Donde el panadero era pura poesía. Desde lejos el perfume a pan recién horneado era hipnosis. ¿Cuál sería el pan más rico? Cuestión de harina, agua y levadura, de manos que se iban moviendo toda la noche, y de amor en amasar. Algunos oficios, si los hubo, no llegué en conocerlos, por ejemplo, el escribano o amanuense que escribiría cartas para los soldados al frente o para los lejanos emigrantes, tal vez a una amada o avisando de una muerte y de la penuria que se estaba viviendo. Este mundo hoy desaparecido estaba por todo lado, lograba ensancharse a medida que nos alejábamos de él, fueron necesario el alejamiento, el desarraigo físico y nuestra imaginación. Los oficios existían en sus nombres, perdido el nombre (el logos y también el mythos), perdido el oficio. Mas aun su nombre dialectal. Las acciones vitales, mirar, pensar, prepararse y luego volver a mirar, volver a pensar y luego, finalmente, hacer. Arreglar, medir, juntar, unir, construir, cortar, coser, lavar, limpiar, las manos nunca quietas. En las acciones la presencia de un oficio. Y en los lugares donde se narra su origen, donde se encontraban los instrumentos, las herramientas y el genio para practicarlos. Los lugares eran importantes, conservaban atmosferas y presagios, sabores y saberes. Son como los territorios que conocimos de niños y que el tiempo ha ido desilusionando frente a nuestros ojos, adentro de nuestras mentes.

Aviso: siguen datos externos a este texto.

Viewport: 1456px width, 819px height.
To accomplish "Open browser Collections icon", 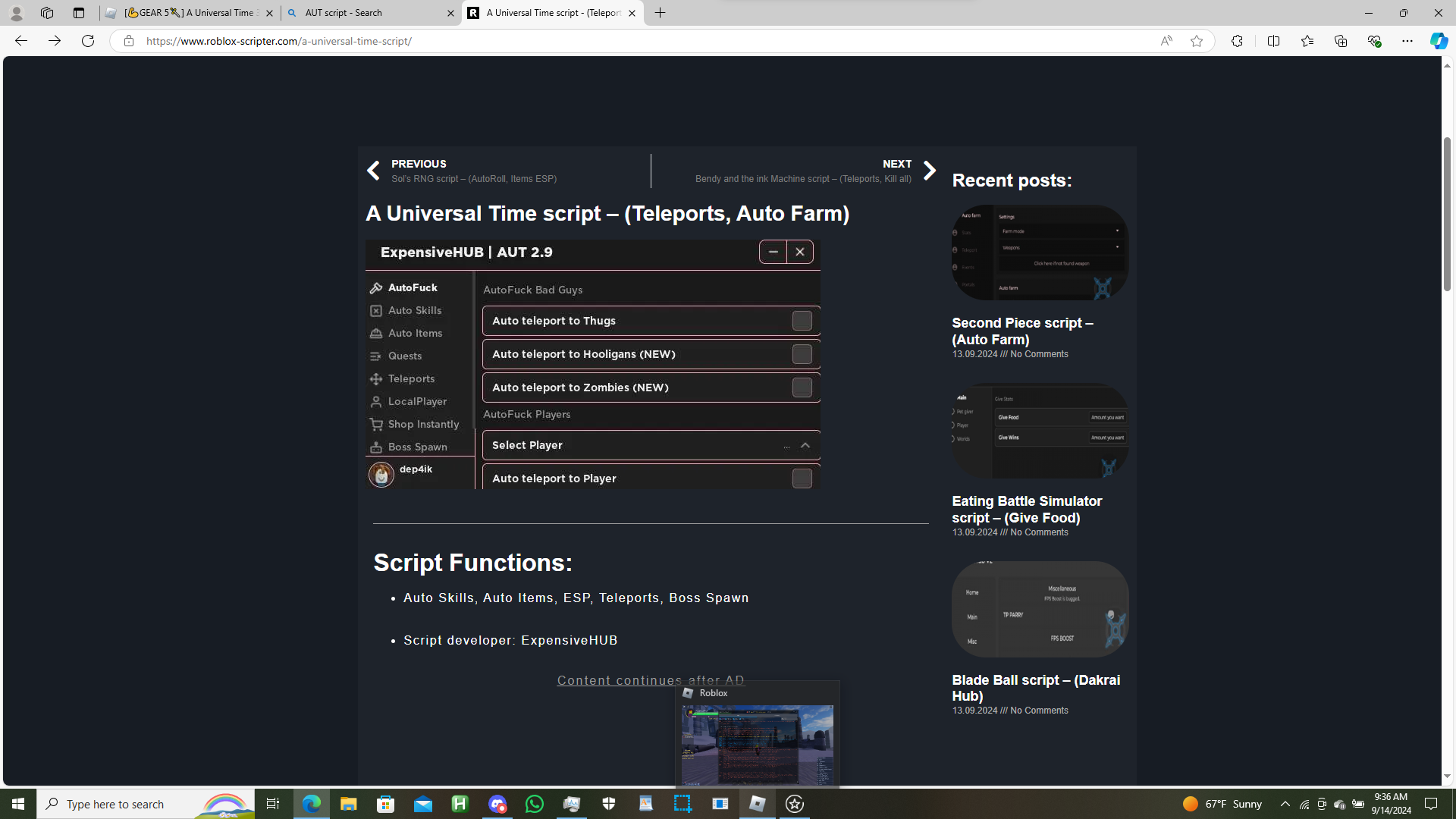I will click(1340, 41).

Cuando Venecia era reina del mar, se introdujeron algunos oficios relacionados con el transporte de enormes cantidades de madera, madera destinada a la construcción de los navíos venecianos. Había el pasador, el barquero encargado en conducir los Burcio (los barcos de carga que transitaban los ríos), el ganzer que era el responsable en mantener firme el Burcio durante sus paradas, y el mariner que trabajaba en el barco, cargando, descargando y controlando. En tierra firme existía el gastaldo, que administraba la hacienda agrícola, y luego los sottani, repentini o brazzenti, que no eran más que los trabajadores agrícolas, campesinos al servicio de un patrón. El bover o boer era el encargado de conducir los bueyes, pero también el responsable del establo, el pobre descansaba, como los animales que explotaba, el solo día de San Antonio, el protector de los animales. El maser era ya colono o había logrado llegar a un acuerdo con el patrón, alquilando una parte de su tierra. Todos eran campesinos en distintas condiciones. Cuando recordamos las condiciones de aquella época me vienen a la mente El molino del Po, la inmensa obra de Riccardo Bacchelli que fue prohibida en Italia hasta los años cincuenta del siglo pasado. En el pueblo se podía encontrar el spezier, el farmacéutico, el calegeher que era el zapatero y el marangon o sea el carpintero.

Y nuestros nombres hoy, étimos de algunos oficios, de sudor y lágrimas, de mucha fatiga. El mío, que fue moneda en la Venecia de la época de Marco Polo: “C’é anche la madre di Daniele. É disposta a starci senza pretendere nemmeno un bagatín”. Moneda para ir en los prostíbulos de una Venecia en pleno esplendor, rica y viva como una Nápoles del norte.